-- Begin DOCUMENT SEGMENT --

# MK 1 Rabbit wont start



## TyeGTI (Apr 6, 2007)

My 1980 with a 84 GTI motor wont start. When I turn the ignition on, the fuel pump runs but when I turn the ignition to start it cuts out. The PO has bypassed the fuel pump relay and it runs constantly when the ignition is on. So it not cutting out like a stock system when it gets up to pressure. As soon as turn the key to crank over the pump cuts out.

Any thoughts on this


----------



## WaterWheels (Aug 14, 2005)

Did it run before or did you buy it "as is"? The problem sounds like a splice was made into the X-mode power supply instead of the ignition power. Either one is wrong in my book as it makes the car dangerous in a way that is really not required, but hey . . . This power supply is what runs things like the rear window de-fogger or the heater fan or windshield wipers. Things that are not required for the engine to start, so more power can be directed to the starter on cold days. These things lose power when the key is switched to the cranking position and power comes back when the key is released to the run position.


----------



## TyeGTI (Apr 6, 2007)

WaterWheels said:


> Did it run before or did you buy it "as is"? The problem sounds like a splice was made into the X-mode power supply instead of the ignition power. Either one is wrong in my book as it makes the car dangerous in a way that is really not required, but hey . . . This power supply is what runs things like the rear window de-fogger or the heater fan or windshield wipers. Things that are not required for the engine to start, so more power can be directed to the starter on cold days. These things lose power when the key is switched to the cranking position and power comes back when the key is released to the run position.

-- End DOCUMENT SEGMENT --
-- Begin ENTRIES SUPPLIED --

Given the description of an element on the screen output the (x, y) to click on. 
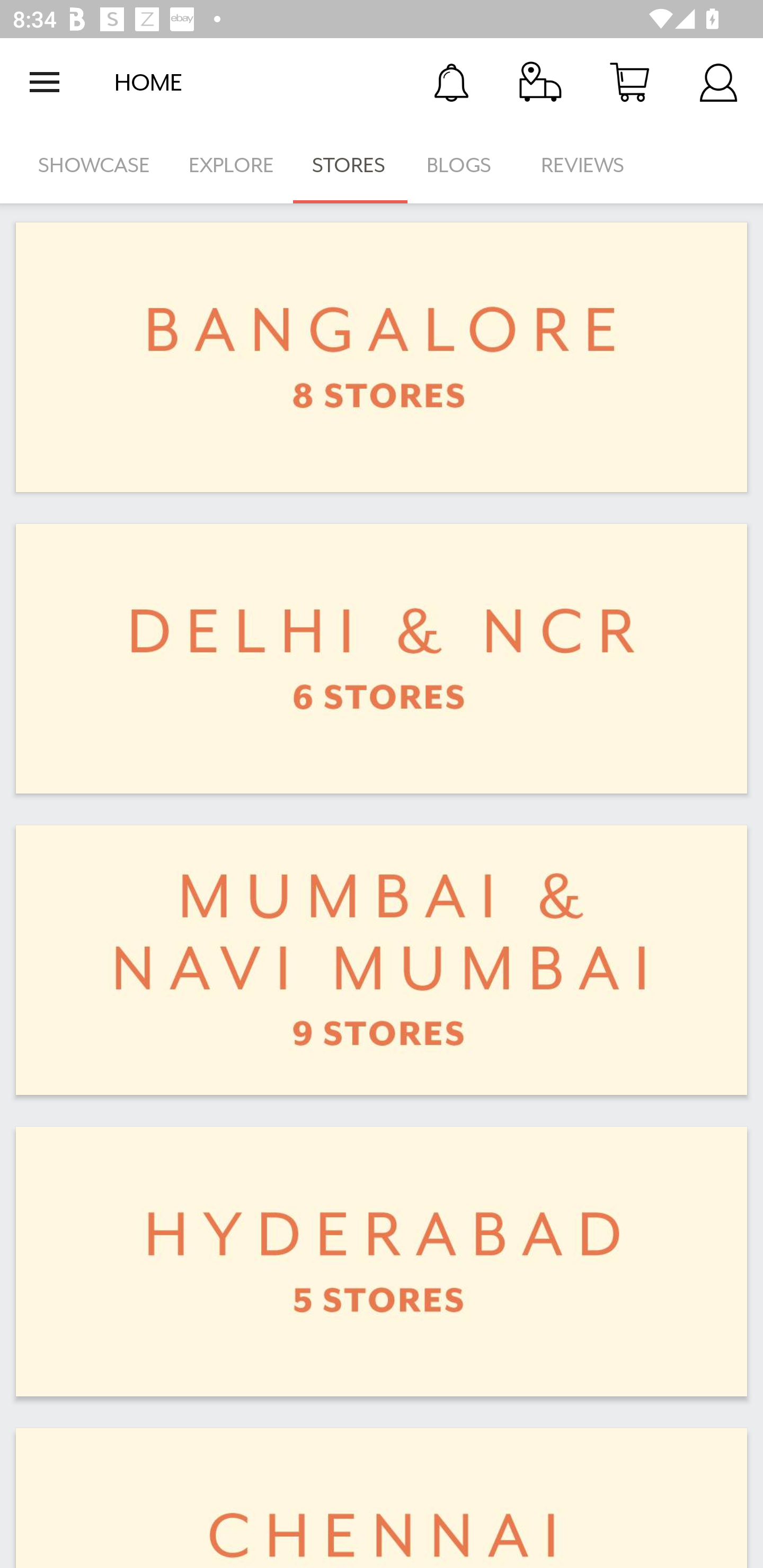
Open navigation drawer (44, 82)
Notification (450, 81)
Track Order (540, 81)
Cart (629, 81)
Account Details (718, 81)
SHOWCASE (94, 165)
EXPLORE (230, 165)
STORES (349, 165)
BLOGS (464, 165)
REVIEWS (582, 165)
Given the description of an element on the screen output the (x, y) to click on. 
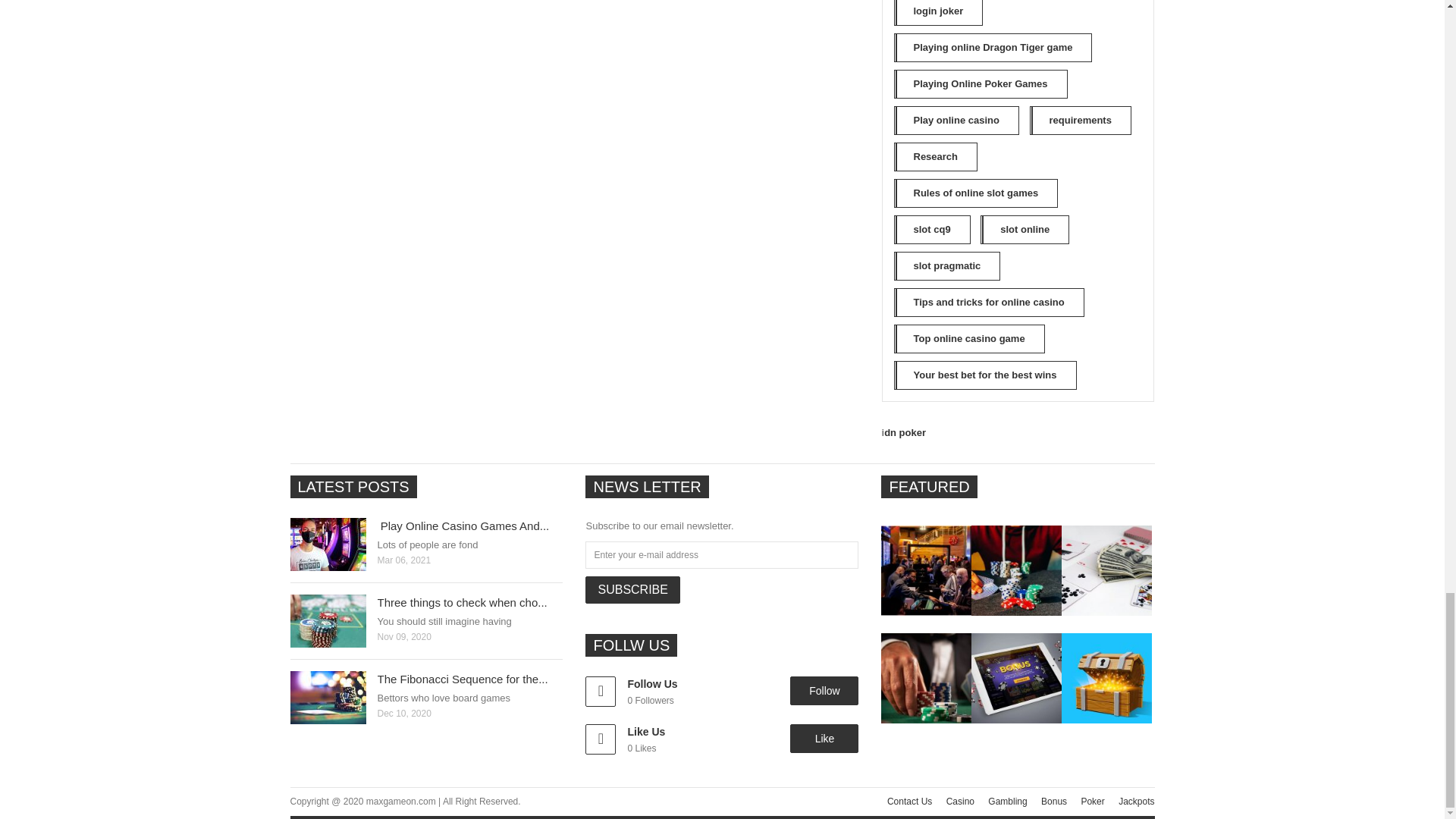
Enter your e-mail address (722, 554)
Subscribe (632, 589)
Given the description of an element on the screen output the (x, y) to click on. 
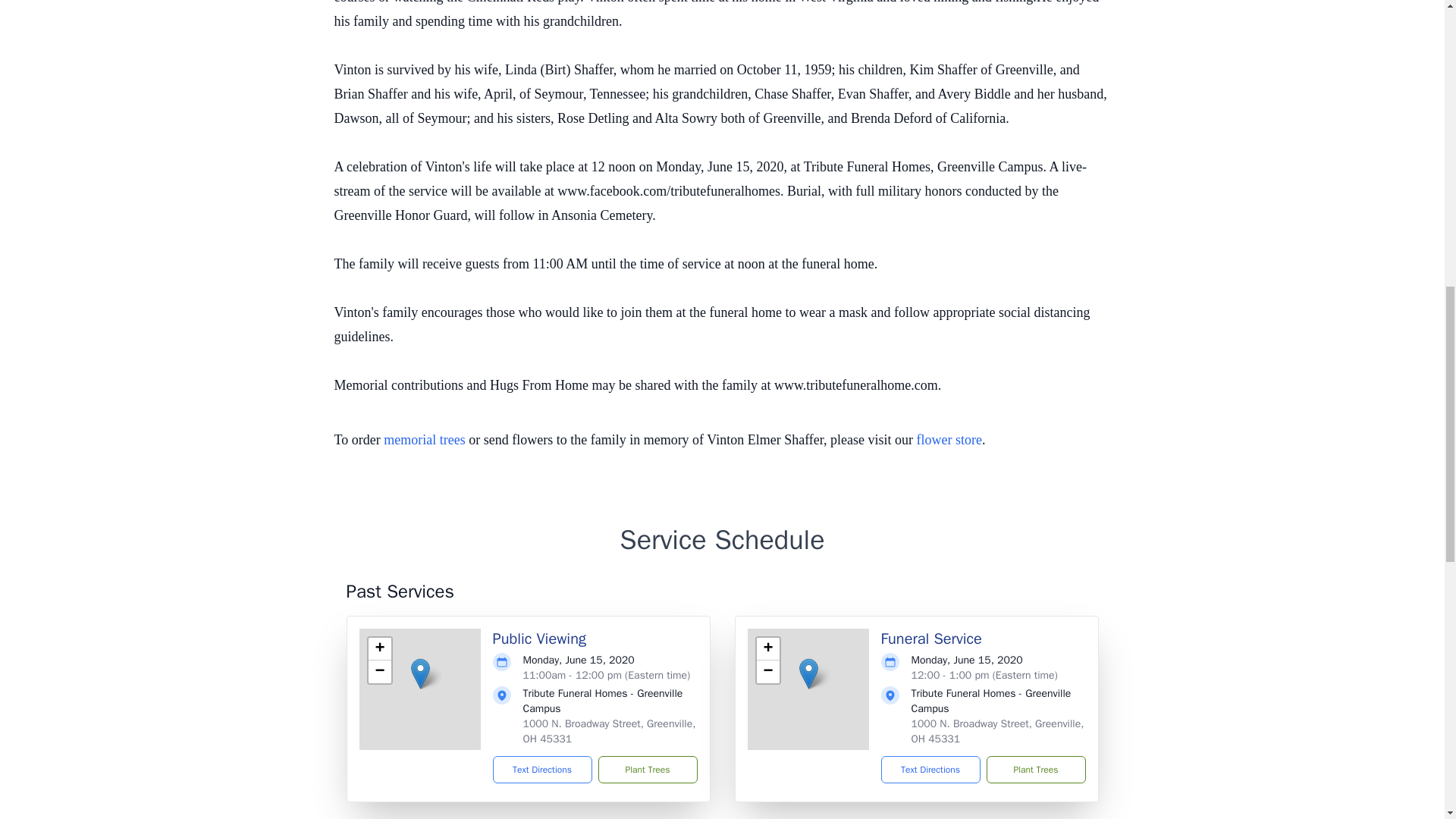
Plant Trees (1034, 768)
Zoom out (379, 671)
1000 N. Broadway Street, Greenville, OH 45331 (608, 731)
flower store (949, 439)
Text Directions (542, 768)
Zoom in (767, 649)
1000 N. Broadway Street, Greenville, OH 45331 (997, 731)
Plant Trees (646, 768)
Zoom in (379, 649)
Zoom out (767, 671)
Given the description of an element on the screen output the (x, y) to click on. 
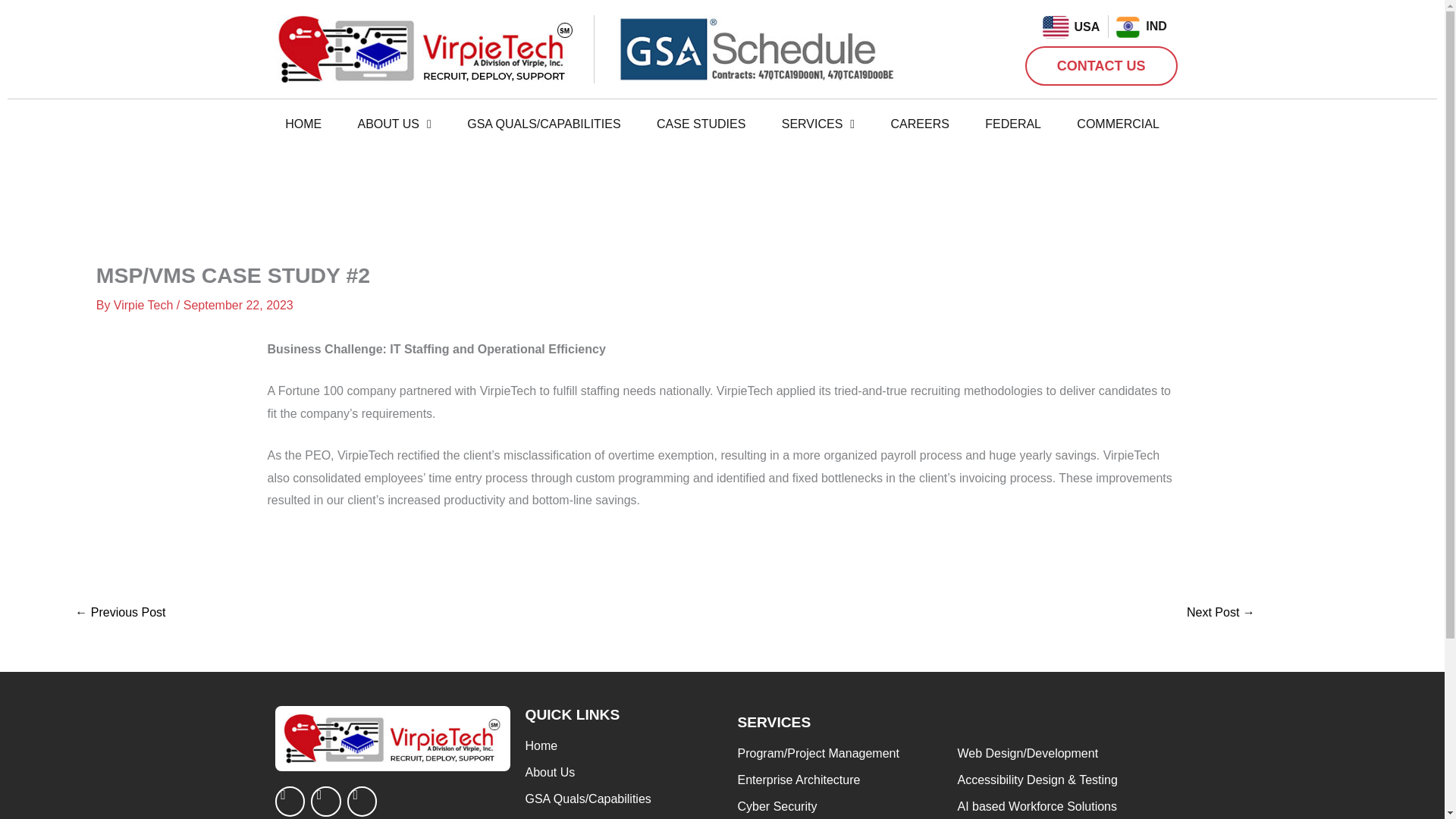
View all posts by Virpie Tech (144, 305)
CONTACT US (1101, 65)
HOME (302, 124)
CAREERS (920, 124)
ABOUT US (394, 124)
FEDERAL (1013, 124)
SERVICES (817, 124)
COMMERCIAL (1118, 124)
USA (1087, 26)
CASE STUDIES (700, 124)
Given the description of an element on the screen output the (x, y) to click on. 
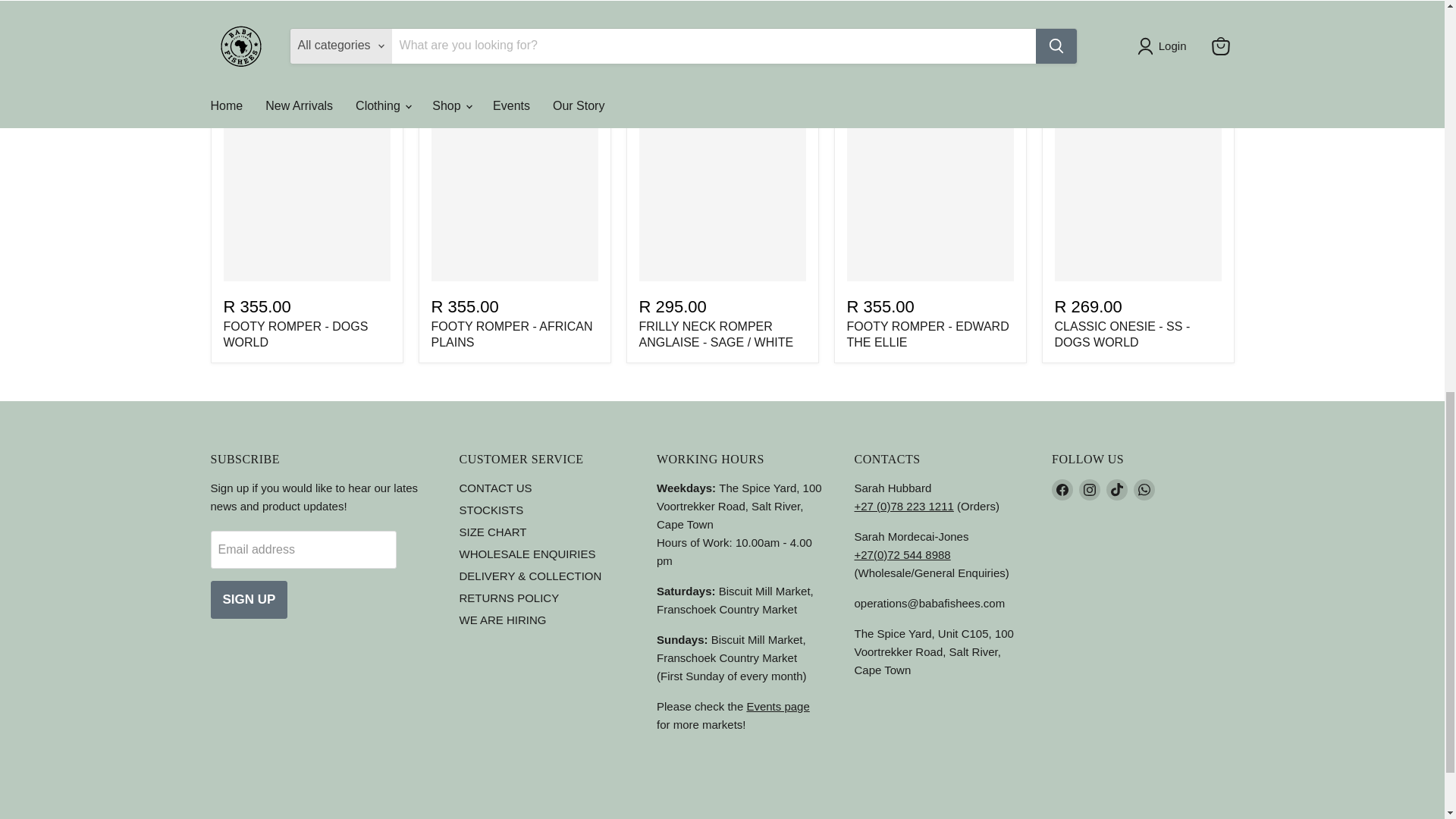
Instagram (1089, 489)
Facebook (1062, 489)
EVENTS CALENDAR (777, 706)
tel:0725448988 (901, 554)
WhatsApp (1144, 489)
TikTok (1116, 489)
tel:0782231211 (903, 505)
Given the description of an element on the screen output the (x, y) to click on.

-- End ENTRIES SUPPLIED --

GOALS:
[1] Print the stretch of the Rabbit starting thread from "My 1980 with" through "pump cuts out.".
[2] In the Rabbit starting thread, what had the previous owner bypassed?
[3] Pick up the forum thread about the Rabbit that won't start right after its last line.
The entries are separate from the forum thread about the Rabbit that won't start.

RESPONSES FOR EACH TASK:
[1]
My 1980 with a 84 GTI motor wont start. When I turn the ignition on, the fuel pump runs but when I turn the ignition to start it cuts out. The PO has bypassed the fuel pump relay and it runs constantly when the ignition is on. So it not cutting out like a stock system when it gets up to pressure. As soon as turn the key to crank over the pump cuts out.

[2] The fuel pump relay.

[3]
I did run i drove it from were I store it to the garage to work on it. Went to put it back and it wouldn't start. I didn't do anything to the electrical or fuel system.


----------



## cuppie (May 4, 2005)

It sounds like you have a bad ignition switch. Very common failure mode:
X contact (hot in Run only) works; terminal 15 (Run power) works; term. 50 (Start) works. But, term. 15 drops out when turned to Start. 
Get yourself a _quality_ new switch (I'd only use one from the dealer, or from GAP - nothing else.)
(and, if you don't still have the original, get a fuel pump relay, too. Hell, even if you do, get a new one for a spare! Same suppliers recommended.) 
New switch in hand, just drop the column plastic, unplug old switch, and plug in new. Carefully operate with a screwdriver. Car start? Tear into the column & replace the switch.


----------



## Esevw (Dec 27, 2002)

Also check your grounds, even though you didn't touch them they could've been loose or corroded from last owner... Never know. Check.


----------



## TyeGTI (Apr 6, 2007)

I going to guess water in the fuse box because I found holes in the rain tray right above it.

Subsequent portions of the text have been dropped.